3) With or without the TC/drive shaft upgrades, get a power tune as performed by www.FordChip.com Many here, myself included, have done this as a finishing touch to the mods settled on as beneficial to the MM. Bolting on parts is fun and productive, fine tuning them only improves the experience, and you walk away with some hard performance numbers on your particular MM. Bang for buck, this is the best mod any MM owner can buy, bone stock included. Think about it, read other posts here from other members who have done it. You'll probably come back here and complain that you have to learn how to drive your MM all over again. Go ahead, whine, we love it.

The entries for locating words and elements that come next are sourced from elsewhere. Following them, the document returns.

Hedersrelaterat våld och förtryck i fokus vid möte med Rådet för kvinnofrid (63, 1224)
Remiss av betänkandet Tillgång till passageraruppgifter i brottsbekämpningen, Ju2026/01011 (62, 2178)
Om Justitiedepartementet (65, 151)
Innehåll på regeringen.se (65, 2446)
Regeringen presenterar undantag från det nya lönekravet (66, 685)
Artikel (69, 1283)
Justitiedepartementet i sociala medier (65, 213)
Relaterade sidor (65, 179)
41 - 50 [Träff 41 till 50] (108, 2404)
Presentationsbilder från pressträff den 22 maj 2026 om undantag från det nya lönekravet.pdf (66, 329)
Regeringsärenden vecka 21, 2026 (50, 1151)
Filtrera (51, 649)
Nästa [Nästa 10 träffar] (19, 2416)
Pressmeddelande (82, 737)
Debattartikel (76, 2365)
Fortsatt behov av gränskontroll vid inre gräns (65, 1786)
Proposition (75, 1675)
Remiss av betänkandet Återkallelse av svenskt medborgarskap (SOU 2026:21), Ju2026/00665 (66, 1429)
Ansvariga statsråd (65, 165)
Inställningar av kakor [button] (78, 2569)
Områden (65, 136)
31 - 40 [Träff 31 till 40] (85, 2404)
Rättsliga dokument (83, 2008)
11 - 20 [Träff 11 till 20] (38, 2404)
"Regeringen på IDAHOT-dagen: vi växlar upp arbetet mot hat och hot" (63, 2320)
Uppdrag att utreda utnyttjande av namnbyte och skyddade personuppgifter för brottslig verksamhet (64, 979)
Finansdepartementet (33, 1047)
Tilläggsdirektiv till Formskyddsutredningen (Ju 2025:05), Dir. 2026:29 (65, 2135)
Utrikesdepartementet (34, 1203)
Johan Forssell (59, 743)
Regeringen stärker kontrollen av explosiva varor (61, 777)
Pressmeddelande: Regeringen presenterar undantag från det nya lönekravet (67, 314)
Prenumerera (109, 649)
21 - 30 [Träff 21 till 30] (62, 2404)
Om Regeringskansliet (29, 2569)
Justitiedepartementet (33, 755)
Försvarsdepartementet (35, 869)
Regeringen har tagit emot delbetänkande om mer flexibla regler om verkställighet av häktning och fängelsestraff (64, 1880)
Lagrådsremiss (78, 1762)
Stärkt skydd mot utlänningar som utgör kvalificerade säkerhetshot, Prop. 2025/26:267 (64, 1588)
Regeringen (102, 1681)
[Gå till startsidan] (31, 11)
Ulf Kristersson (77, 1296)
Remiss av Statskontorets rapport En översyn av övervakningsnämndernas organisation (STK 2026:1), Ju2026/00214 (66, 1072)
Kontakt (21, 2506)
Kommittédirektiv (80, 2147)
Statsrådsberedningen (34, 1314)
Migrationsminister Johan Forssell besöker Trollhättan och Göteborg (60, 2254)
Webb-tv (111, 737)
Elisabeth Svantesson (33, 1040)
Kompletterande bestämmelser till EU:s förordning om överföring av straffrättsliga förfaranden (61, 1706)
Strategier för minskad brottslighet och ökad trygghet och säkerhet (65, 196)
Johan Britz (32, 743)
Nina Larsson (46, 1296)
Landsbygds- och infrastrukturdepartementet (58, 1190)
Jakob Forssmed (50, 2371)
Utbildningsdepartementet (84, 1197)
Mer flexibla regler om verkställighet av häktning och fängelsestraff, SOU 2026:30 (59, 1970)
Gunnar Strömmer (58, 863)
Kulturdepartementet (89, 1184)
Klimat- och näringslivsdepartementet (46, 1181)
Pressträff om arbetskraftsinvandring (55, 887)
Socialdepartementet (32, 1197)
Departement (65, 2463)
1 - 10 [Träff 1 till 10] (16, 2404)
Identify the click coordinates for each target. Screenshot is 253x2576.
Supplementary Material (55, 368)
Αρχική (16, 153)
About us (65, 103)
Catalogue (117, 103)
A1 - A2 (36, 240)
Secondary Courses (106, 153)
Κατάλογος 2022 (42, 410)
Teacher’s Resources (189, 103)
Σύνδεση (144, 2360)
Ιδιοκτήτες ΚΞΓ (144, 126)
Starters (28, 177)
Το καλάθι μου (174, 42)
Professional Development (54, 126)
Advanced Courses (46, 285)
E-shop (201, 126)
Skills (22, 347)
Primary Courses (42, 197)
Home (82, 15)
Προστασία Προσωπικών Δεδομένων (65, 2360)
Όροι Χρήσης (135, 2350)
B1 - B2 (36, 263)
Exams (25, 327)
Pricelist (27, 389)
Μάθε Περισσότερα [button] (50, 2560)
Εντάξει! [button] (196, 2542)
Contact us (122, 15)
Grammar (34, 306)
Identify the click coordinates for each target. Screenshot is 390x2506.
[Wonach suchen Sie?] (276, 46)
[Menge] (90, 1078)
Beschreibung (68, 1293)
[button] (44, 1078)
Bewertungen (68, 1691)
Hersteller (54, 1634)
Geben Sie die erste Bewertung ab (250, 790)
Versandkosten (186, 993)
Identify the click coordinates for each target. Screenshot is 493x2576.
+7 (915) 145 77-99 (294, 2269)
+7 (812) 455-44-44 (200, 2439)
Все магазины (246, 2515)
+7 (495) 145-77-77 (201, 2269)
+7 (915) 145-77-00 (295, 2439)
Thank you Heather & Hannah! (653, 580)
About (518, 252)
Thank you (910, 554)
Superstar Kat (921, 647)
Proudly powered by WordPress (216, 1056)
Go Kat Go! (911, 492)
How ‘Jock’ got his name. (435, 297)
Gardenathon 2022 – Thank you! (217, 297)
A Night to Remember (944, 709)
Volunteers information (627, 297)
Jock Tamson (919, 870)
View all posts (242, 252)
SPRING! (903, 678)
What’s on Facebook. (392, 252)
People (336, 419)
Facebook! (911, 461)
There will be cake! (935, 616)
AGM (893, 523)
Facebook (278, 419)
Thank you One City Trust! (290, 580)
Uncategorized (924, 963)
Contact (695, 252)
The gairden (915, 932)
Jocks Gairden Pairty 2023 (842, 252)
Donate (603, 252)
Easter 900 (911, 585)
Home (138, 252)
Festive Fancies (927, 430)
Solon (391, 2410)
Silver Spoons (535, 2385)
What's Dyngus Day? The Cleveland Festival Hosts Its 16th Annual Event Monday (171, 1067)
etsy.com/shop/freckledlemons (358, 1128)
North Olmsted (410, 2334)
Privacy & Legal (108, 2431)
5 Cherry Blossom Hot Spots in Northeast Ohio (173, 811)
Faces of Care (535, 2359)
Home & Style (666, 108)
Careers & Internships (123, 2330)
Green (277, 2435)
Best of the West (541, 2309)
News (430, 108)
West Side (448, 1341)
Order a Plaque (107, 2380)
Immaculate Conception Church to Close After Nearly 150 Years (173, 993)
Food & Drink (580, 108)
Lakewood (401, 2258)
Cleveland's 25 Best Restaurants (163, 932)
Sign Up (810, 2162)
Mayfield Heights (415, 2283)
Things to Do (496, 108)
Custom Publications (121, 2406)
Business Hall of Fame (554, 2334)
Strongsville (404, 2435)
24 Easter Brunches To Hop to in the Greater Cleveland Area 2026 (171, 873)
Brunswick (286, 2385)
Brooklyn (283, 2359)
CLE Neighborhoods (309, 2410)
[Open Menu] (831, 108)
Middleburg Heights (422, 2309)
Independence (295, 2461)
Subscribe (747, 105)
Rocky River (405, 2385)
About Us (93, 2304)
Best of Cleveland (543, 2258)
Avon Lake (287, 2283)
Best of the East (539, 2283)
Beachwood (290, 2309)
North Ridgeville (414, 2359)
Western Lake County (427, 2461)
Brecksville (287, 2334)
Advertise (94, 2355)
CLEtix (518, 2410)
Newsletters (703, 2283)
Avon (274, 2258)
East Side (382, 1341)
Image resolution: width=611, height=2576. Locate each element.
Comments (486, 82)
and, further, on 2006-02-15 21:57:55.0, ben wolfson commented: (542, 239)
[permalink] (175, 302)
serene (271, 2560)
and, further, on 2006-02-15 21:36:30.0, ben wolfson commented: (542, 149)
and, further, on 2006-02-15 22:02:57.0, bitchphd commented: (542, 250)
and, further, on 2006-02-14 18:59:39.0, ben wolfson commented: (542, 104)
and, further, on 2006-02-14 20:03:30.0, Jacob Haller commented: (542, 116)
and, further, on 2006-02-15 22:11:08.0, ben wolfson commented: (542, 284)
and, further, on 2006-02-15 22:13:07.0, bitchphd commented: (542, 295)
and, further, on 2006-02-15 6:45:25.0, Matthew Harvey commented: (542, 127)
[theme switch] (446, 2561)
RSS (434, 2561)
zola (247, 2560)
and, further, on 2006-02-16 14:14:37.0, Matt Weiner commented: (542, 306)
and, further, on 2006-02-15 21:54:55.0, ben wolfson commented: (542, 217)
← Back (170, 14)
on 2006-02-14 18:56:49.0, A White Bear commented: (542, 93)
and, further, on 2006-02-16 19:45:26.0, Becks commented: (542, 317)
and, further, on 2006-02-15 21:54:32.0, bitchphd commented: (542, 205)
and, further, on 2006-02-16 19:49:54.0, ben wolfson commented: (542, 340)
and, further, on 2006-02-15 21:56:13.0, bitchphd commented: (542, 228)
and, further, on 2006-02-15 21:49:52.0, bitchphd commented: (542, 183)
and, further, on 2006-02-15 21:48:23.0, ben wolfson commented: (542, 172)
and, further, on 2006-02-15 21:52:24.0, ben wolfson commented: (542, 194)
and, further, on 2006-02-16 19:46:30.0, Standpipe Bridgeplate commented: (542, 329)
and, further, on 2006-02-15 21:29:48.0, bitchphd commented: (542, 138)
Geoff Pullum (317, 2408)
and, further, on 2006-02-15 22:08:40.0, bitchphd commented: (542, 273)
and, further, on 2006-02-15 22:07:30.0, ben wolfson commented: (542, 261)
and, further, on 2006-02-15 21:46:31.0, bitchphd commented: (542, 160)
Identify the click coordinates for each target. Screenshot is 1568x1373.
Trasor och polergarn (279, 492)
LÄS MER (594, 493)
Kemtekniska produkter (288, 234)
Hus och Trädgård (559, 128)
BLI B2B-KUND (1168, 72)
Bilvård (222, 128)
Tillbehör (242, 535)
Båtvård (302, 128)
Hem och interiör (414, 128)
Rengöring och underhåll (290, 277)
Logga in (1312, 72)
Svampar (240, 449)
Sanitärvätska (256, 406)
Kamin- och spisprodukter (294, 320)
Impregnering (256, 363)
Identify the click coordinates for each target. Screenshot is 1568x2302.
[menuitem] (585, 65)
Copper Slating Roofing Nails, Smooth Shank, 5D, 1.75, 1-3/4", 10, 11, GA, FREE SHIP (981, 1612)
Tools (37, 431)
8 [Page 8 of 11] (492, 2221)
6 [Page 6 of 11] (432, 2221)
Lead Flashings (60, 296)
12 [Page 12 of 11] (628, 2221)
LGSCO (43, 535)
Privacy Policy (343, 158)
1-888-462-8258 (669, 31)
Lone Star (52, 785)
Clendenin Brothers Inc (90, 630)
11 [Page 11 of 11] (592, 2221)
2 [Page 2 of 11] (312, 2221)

sarge, when u have time.....please tell me how the new torque converter benefits the car

Reaper948
05-04-2003, 09:28 PM
Originally posted by greggtsr
just got stage 1 completed,4.30's,underdrive pulleys,chip,t-stat,and denso's.the car is totaly different.It's unreal now from 1500 rpm all the way up to 5500 rpm,takes off like a rocket.I love it !!!!
Now i'm allready kinda wonderin what to do next.The car is awsome, but not right off idle.What's next?
thanks

4.30s? an even better acceleration with a lower top speed?...

i wonder what itll do for the 1/4 mile

do u suggest getting 30's instead of 10s?